Published on February 28th, 2014 | by Dr. C. Stewart Darby, III0
Doc Darby: “The Heart Of The Matter”
Everyone is at risk for heart disease and stroke. People of all ages, genders, races and ethnicities are affected. However, certain populations, including African Americans, are at higher risk than others.
Cardiovascular disease (CVD), including heart disease and stroke, remains the No. 1 killer of Americans. Recent studies have shown that nearly 44 percent of African-American men and 48 percent of African-American women have some form of CVD.
African Americans are also twice as likely as whites to die from preventable heart disease and stroke. Black men are at highest risk of dying early from these conditions. Why are African Americans hardest hit by CVD? Some factors that may contribute to this disparity are that African Americans have the highest rates of high blood pressure compared to other ethnicities—which increases your risk of heart disease and stroke—and high rates of overweight and obesity, elevated cholesterol levels and limited awareness of risk factors.
The good news is that you can beat these conditions. When it comes to reducing your risk for heart disease and stroke, the decisions you make every day—and can control—play a big role.
According to the Centers for Disease Control and Prevention (CDC), you can reduce your risk and improve your heart health by following the ABCS:
1. A: Take aspirin as directed by your health care professional.
2. B: Control your blood pressure.
3. C: Manage your cholesterol.
4. S: Don’t smoke.
A: Take aspirin as directed by your health care provider.
Ask your health care professional if aspirin can reduce your risk of having a heart attack or stroke. Be sure to tell him or her if you have a family history of heart disease or stroke and mention your own medical history.
B: Control your blood pressure.
High blood pressure often has no symptoms, so be sure to have it checked on a regular basis.
You can check your blood pressure at home, at a pharmacy or at a doctor’s office.
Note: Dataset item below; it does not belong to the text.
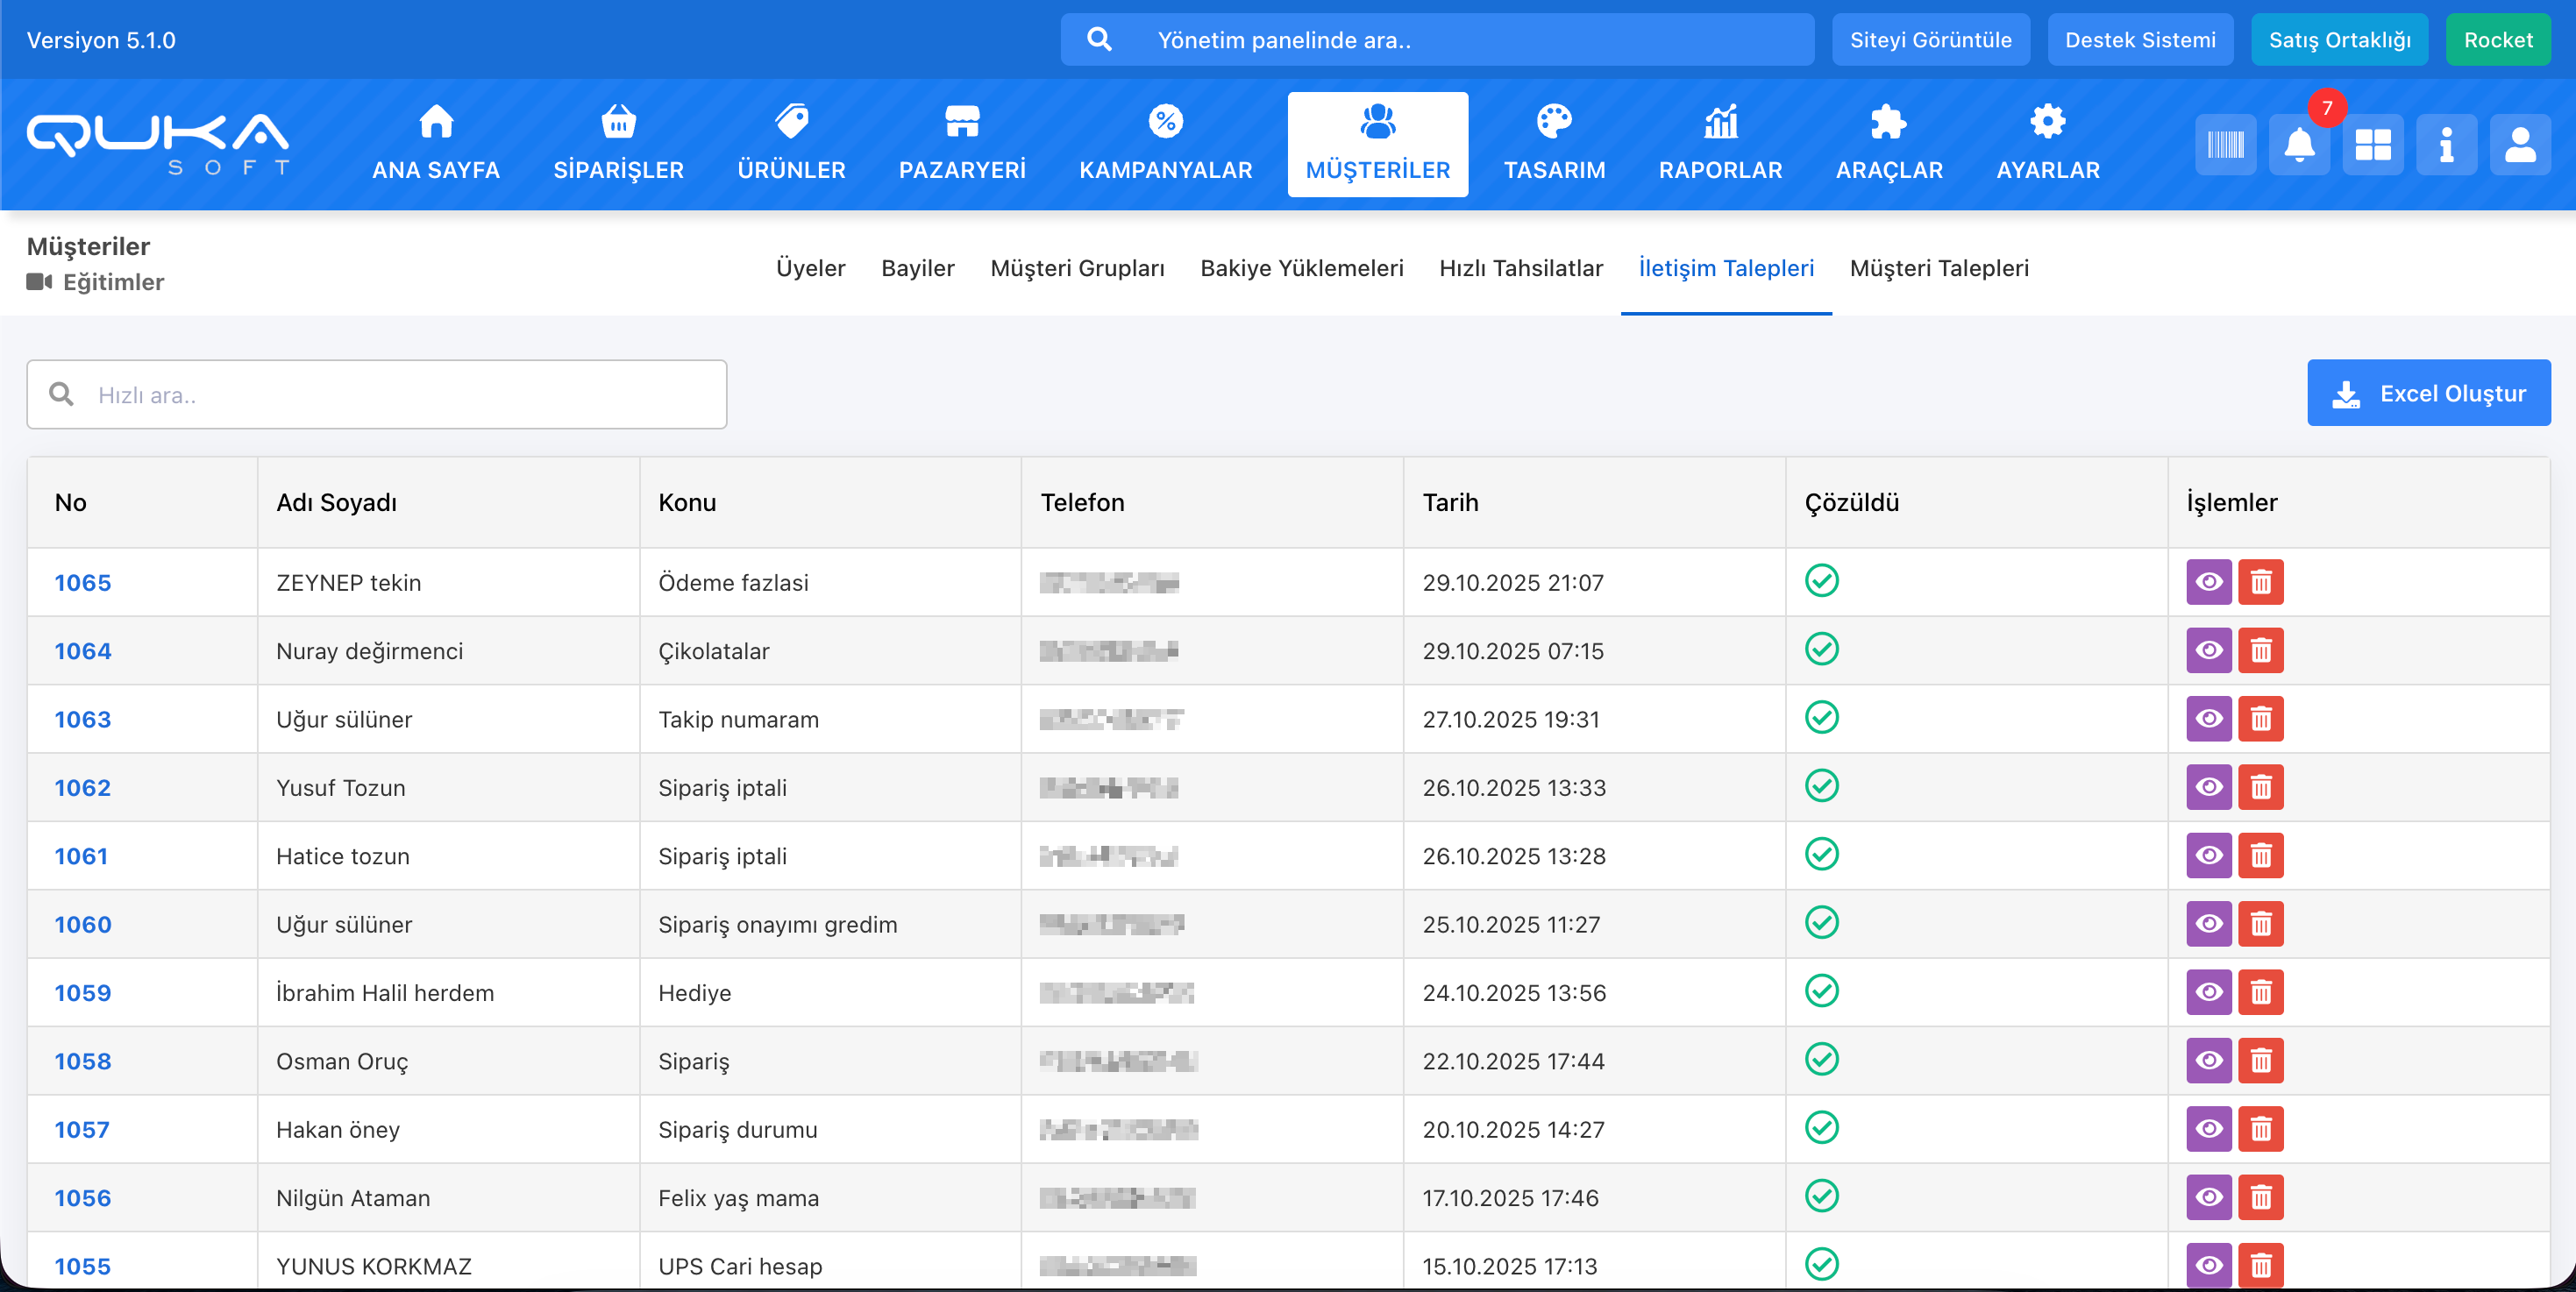This screenshot has width=2576, height=1292.
Task: Open the barcode scanner icon
Action: pos(2225,145)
Making even small lifestyle changes, like reducing sodium (salt) in your diet and being physically active, can reduce high blood pressure.
C: Manage your cholesterol.
Cholesterol is a waxy, fatlike substance that your body needs, but when you have too much in your blood, it can build up on the walls of your arteries. This can lead to heart disease and stroke. Eating foods low in saturated fat, trans fat, and cholesterol and high in fiber can help prevent high cholesterol. Your health care team should test your cholesterol levels at least once every five years. Talk to your health care professional about this simple blood test and how to lower your bad cholesterol if it’s too high.
S: Don’t smoke.
Cigarette smoking greatly increases your risk for heart disease. About one in five African-American adults smoke cigarettes. If you’re a smoker, quit as soon as possible. If you don’t smoke, don’t start. Talk with your health care professional about how to quit smoking. Additional free resources include 1-800-QUIT-NOW and smokefree.gov.
Remember, every step brings you closer to a healthier heart and every healthy choice makes a difference! More information on CVD and heart health is available on CDC’s Division for Heart Disease and Stroke Prevention website: www.cdc.gov/dhdsp.